Texto:

Hoy debo confesar que, después de cada noche de tertulia en La Feria, cuando iba a dejar a Marco a su casa, me bajaba del carro para darnos un abrazo de despedida, y que eso me oprimía el corazón, al presentir que podría ser el último. Y siempre evocaba aquel aserto del grandísimo Julio Cortázar, cuando expresó: «Yo quiero proponerle a usted un abrazo, uno fuerte, duradero, hasta que todo nos duela. Al final será mejor que me duela el cuerpo por quererle, y no que me duela el alma por extrañarle». En efecto, ignorando que sería el definitivo, nos dimos ese abrazo postrimero —eso sí, no muy fuerte, debido a la fragilidad de Marco— el 29 de mayo de 2019, en mi última visita a Turrialba antes de que empezara la ominosa pandemia que tanto luto y dolor ha provocado.

El reencuentro póstumo

Ahora, poco más de tres años y medio después, he retornado a esta querida ciudad, hoy carente de su amado poeta. Lo he hecho para un homenaje póstumo en un rústico y acogedor anfiteatro rodeado de bosque, en el hotel Wagelia Espino Lodge, engastado en las faldas del volcán Turrialba. Gracias a la iniciativa de su dueño, el amigo Walter Coto Molina, así como del restaurante La Feria y la UNED, el sábado 21 de enero concurrimos ahí unos 50 familiares y amigos de Marco para rendirle un tributo, en una tarde espléndida, colmada de sol y luz.

Enunciado del problema: Reproduce literalmente el fragmento del texto sobre Marco que comienza en las palabras "Ahora, poco más" y termina tras "de sol y luz.".

Extractos de datos:

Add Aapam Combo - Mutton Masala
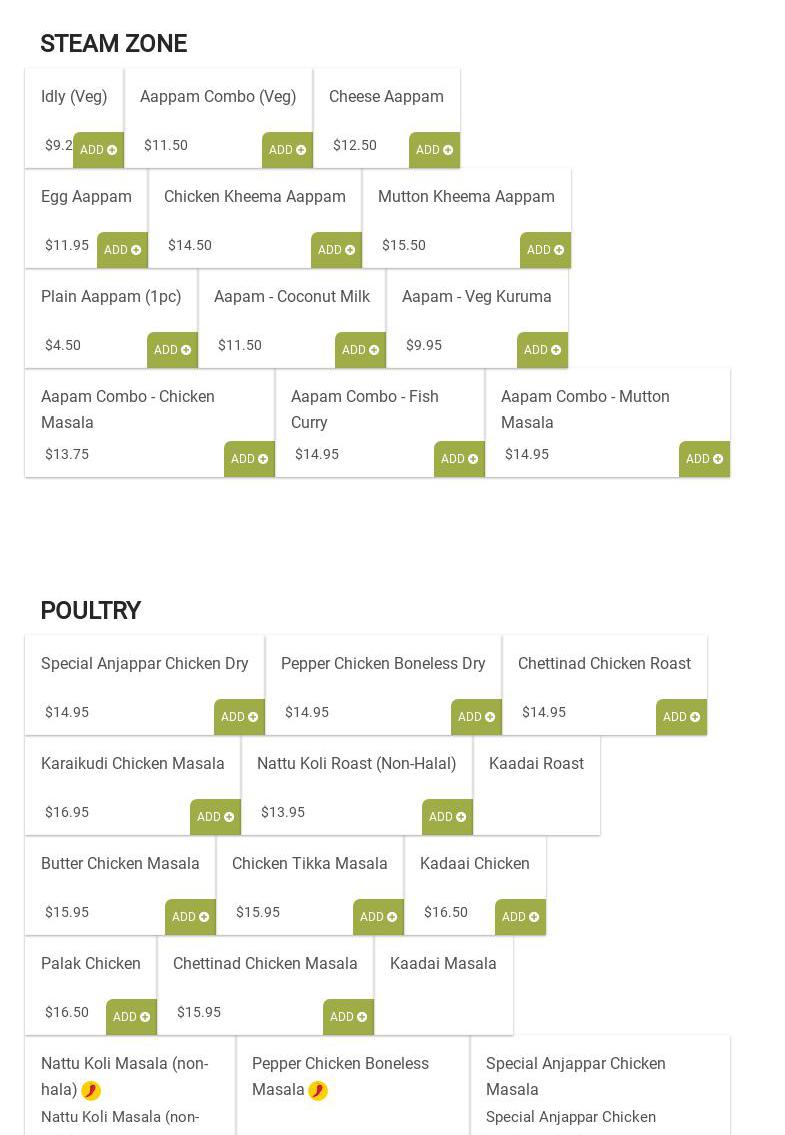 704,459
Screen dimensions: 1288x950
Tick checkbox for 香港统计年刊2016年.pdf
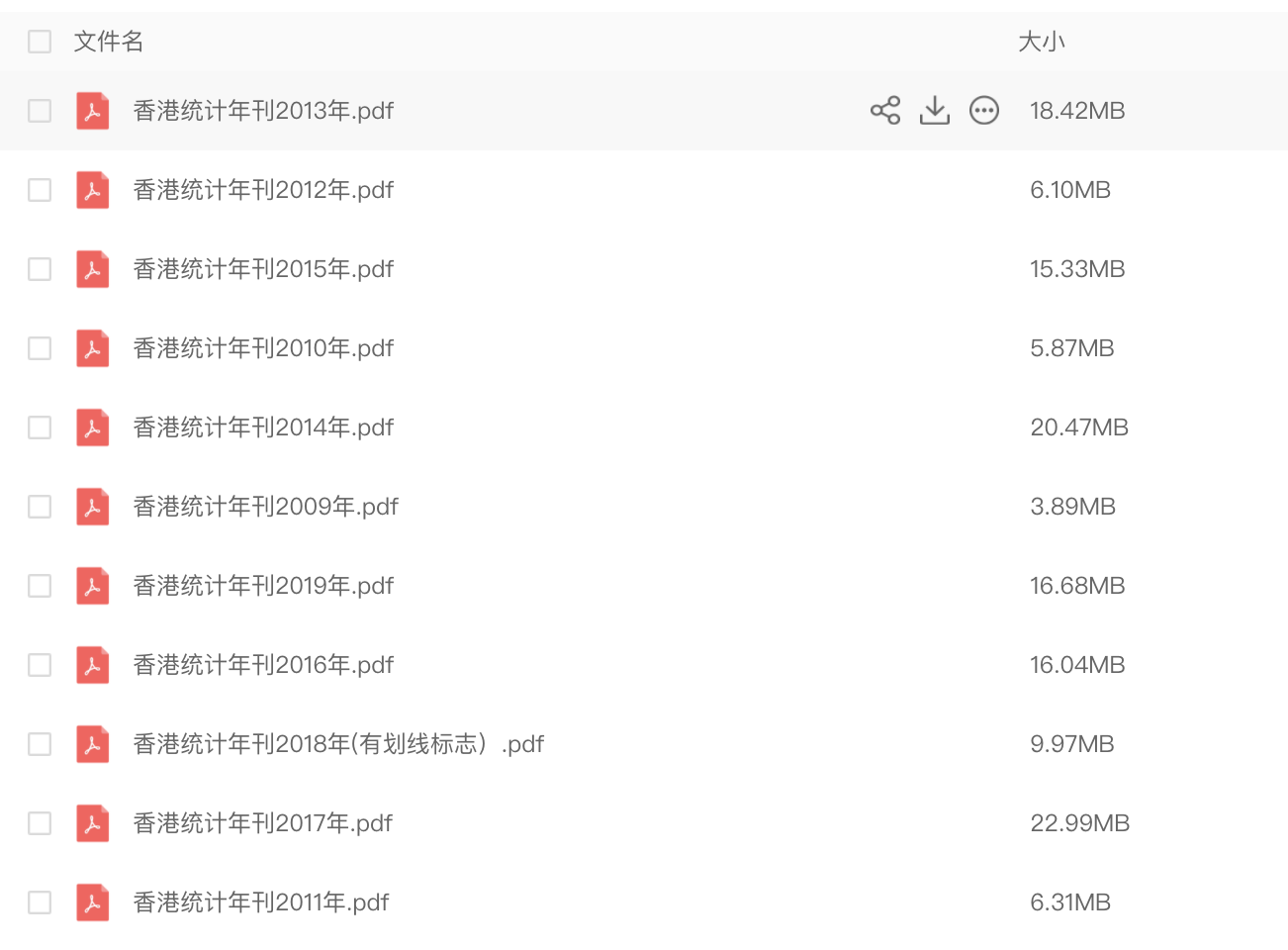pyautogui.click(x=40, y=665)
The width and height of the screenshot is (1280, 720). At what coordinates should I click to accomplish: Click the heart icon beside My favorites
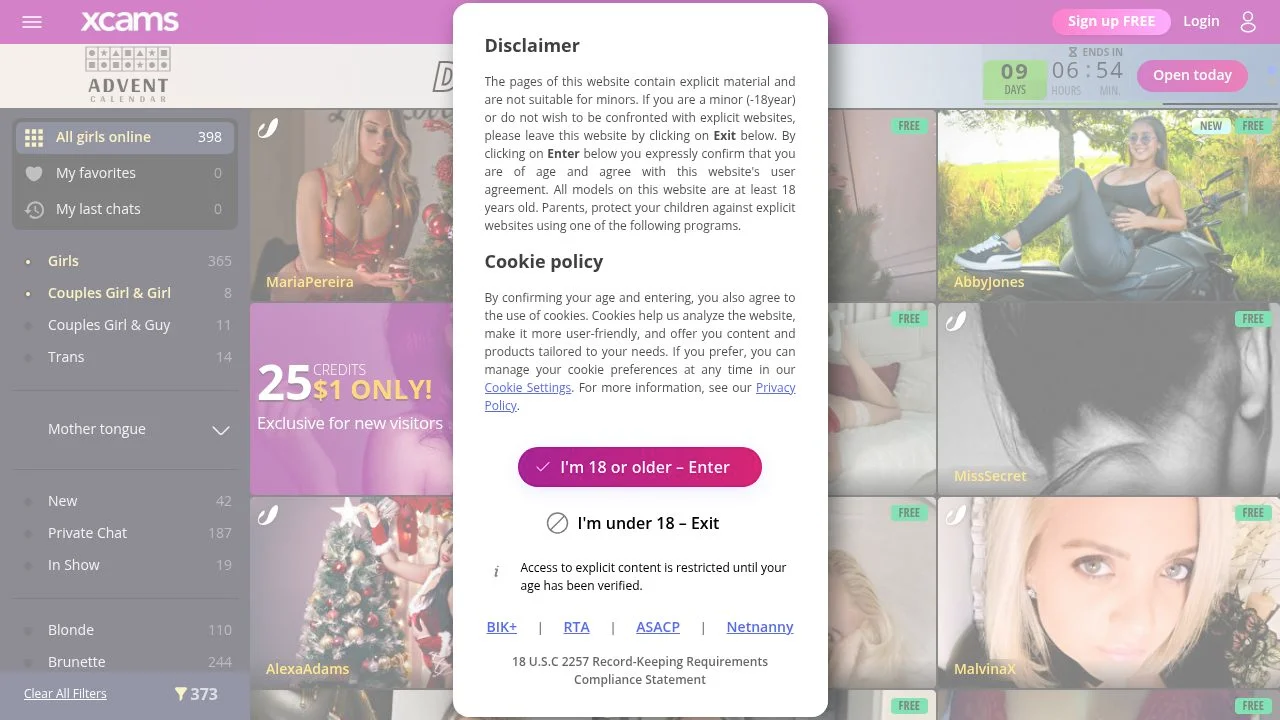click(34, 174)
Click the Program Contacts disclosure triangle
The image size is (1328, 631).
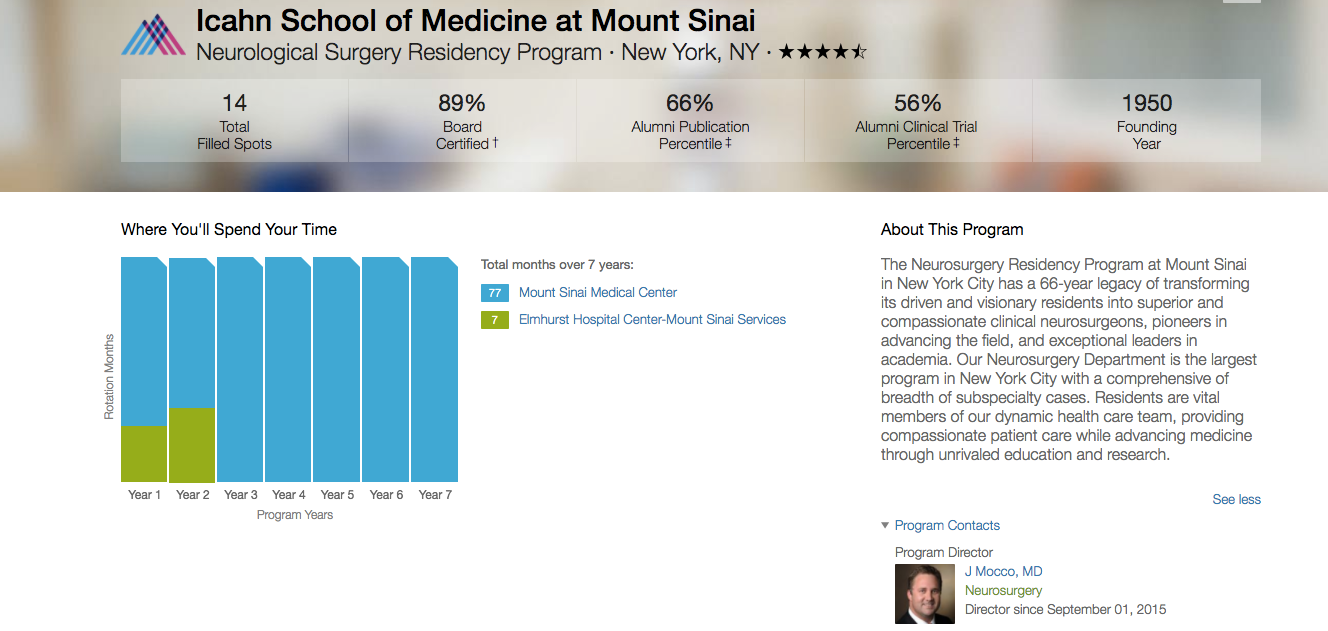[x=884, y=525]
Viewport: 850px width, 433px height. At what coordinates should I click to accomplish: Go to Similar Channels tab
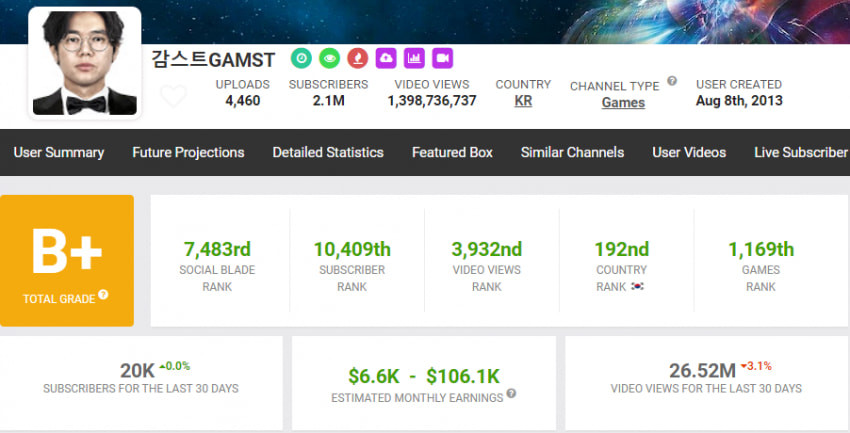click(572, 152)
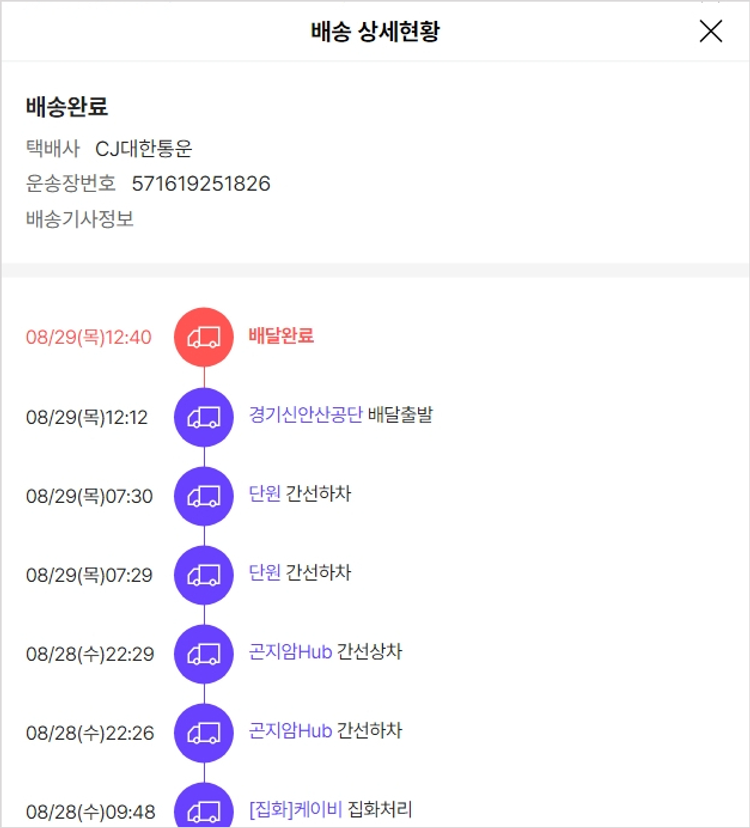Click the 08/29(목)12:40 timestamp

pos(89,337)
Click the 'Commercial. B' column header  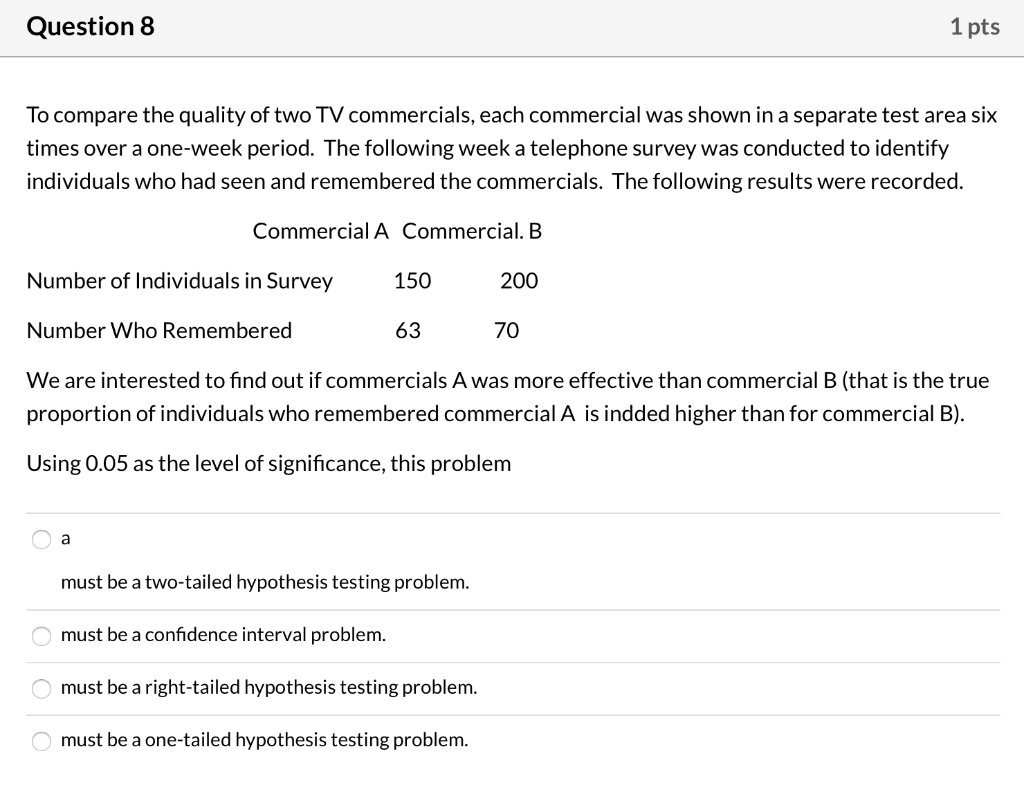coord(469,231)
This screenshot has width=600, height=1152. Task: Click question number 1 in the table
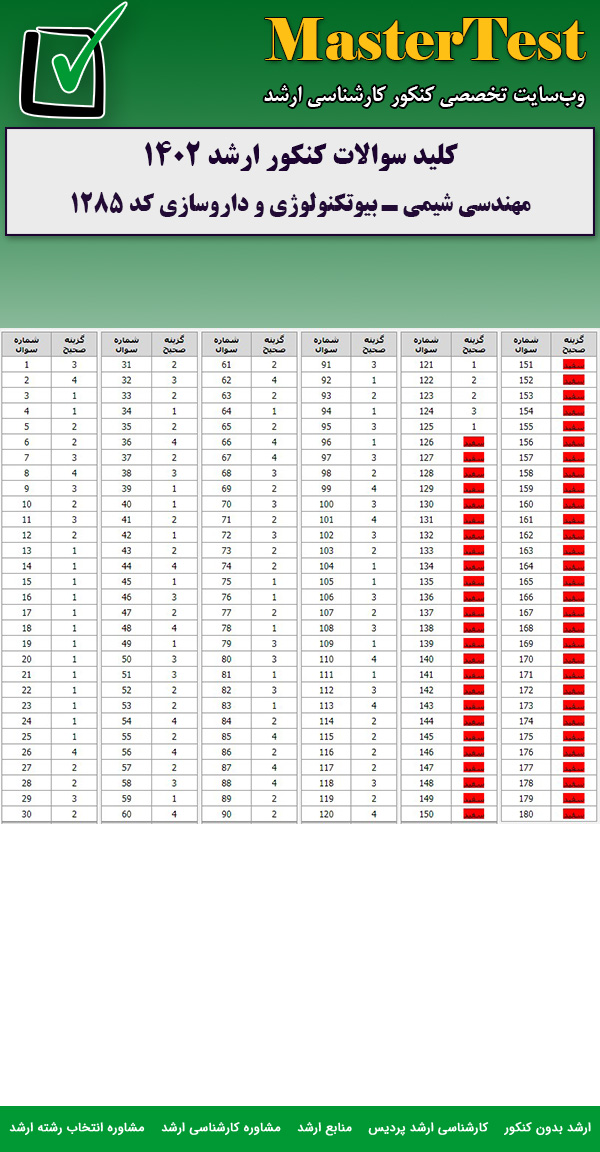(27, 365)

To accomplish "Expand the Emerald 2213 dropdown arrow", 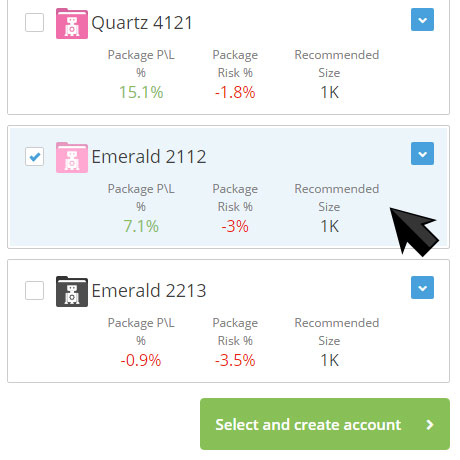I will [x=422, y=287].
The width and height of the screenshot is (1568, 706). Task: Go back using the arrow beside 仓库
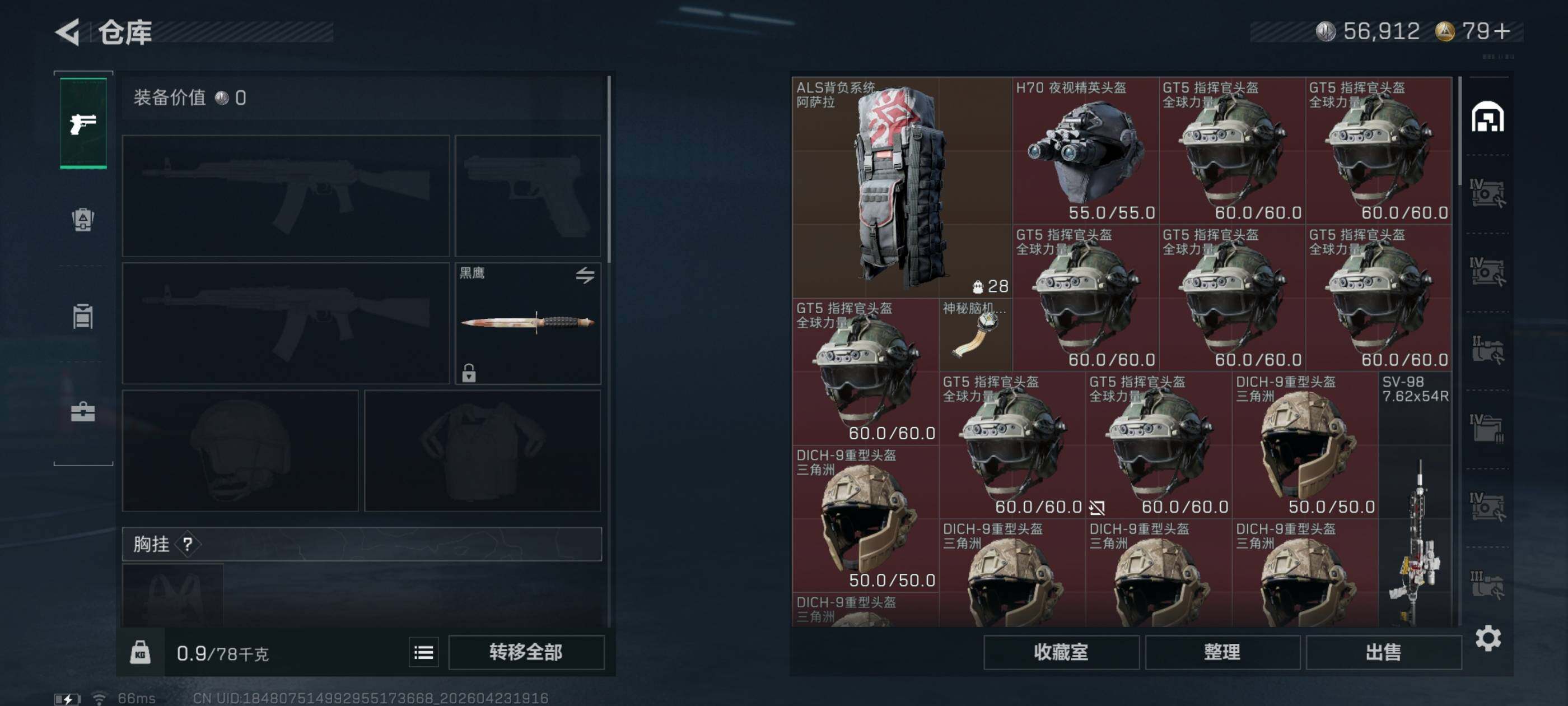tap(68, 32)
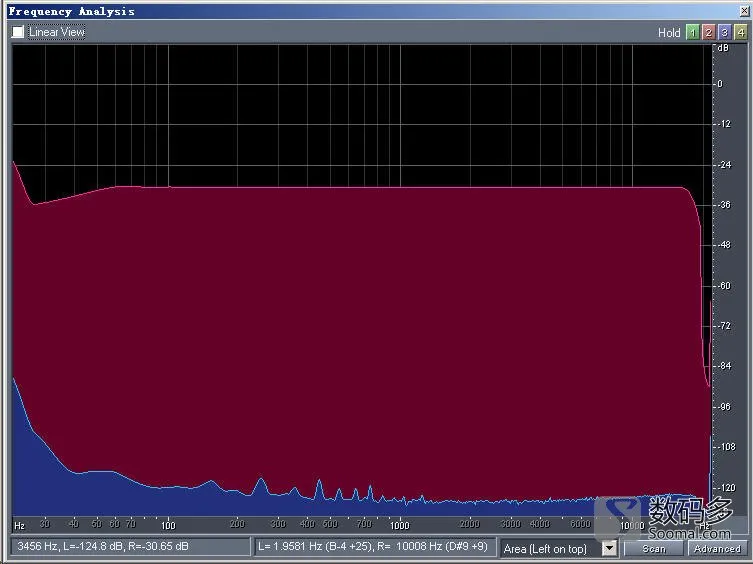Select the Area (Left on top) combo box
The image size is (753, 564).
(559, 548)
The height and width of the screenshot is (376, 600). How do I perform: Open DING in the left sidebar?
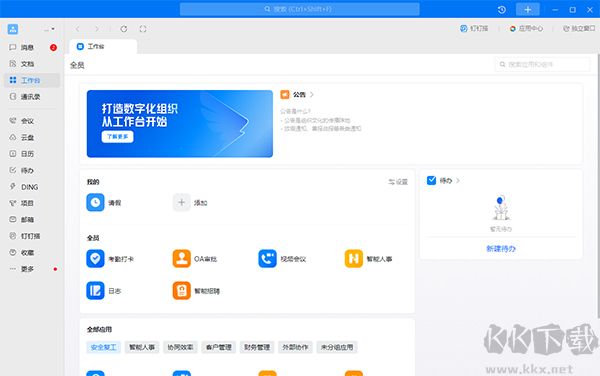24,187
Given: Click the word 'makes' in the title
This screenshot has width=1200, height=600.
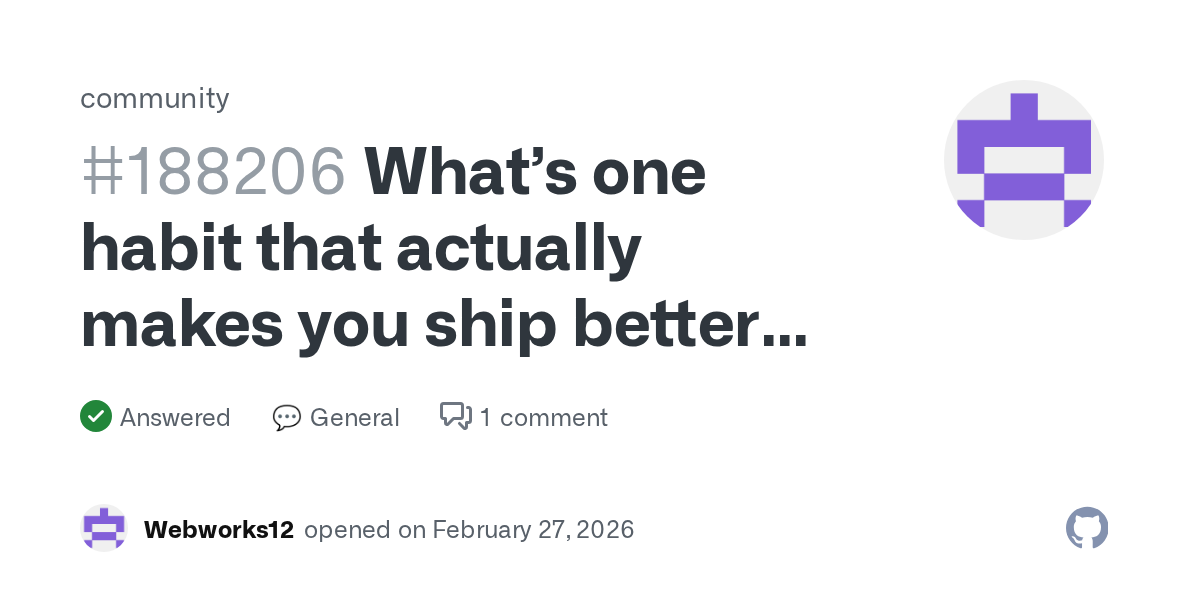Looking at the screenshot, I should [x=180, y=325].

Solución redactada:
Ahora, poco más de tres años y medio después, he retornado a esta querida ciudad, hoy carente de su amado poeta. Lo he hecho para un homenaje póstumo en un rústico y acogedor anfiteatro rodeado de bosque, en el hotel Wagelia Espino Lodge, engastado en las faldas del volcán Turrialba. Gracias a la iniciativa de su dueño, el amigo Walter Coto Molina, así como del restaurante La Feria y la UNED, el sábado 21 de enero concurrimos ahí unos 50 familiares y amigos de Marco para rendirle un tributo, en una tarde espléndida, colmada de sol y luz.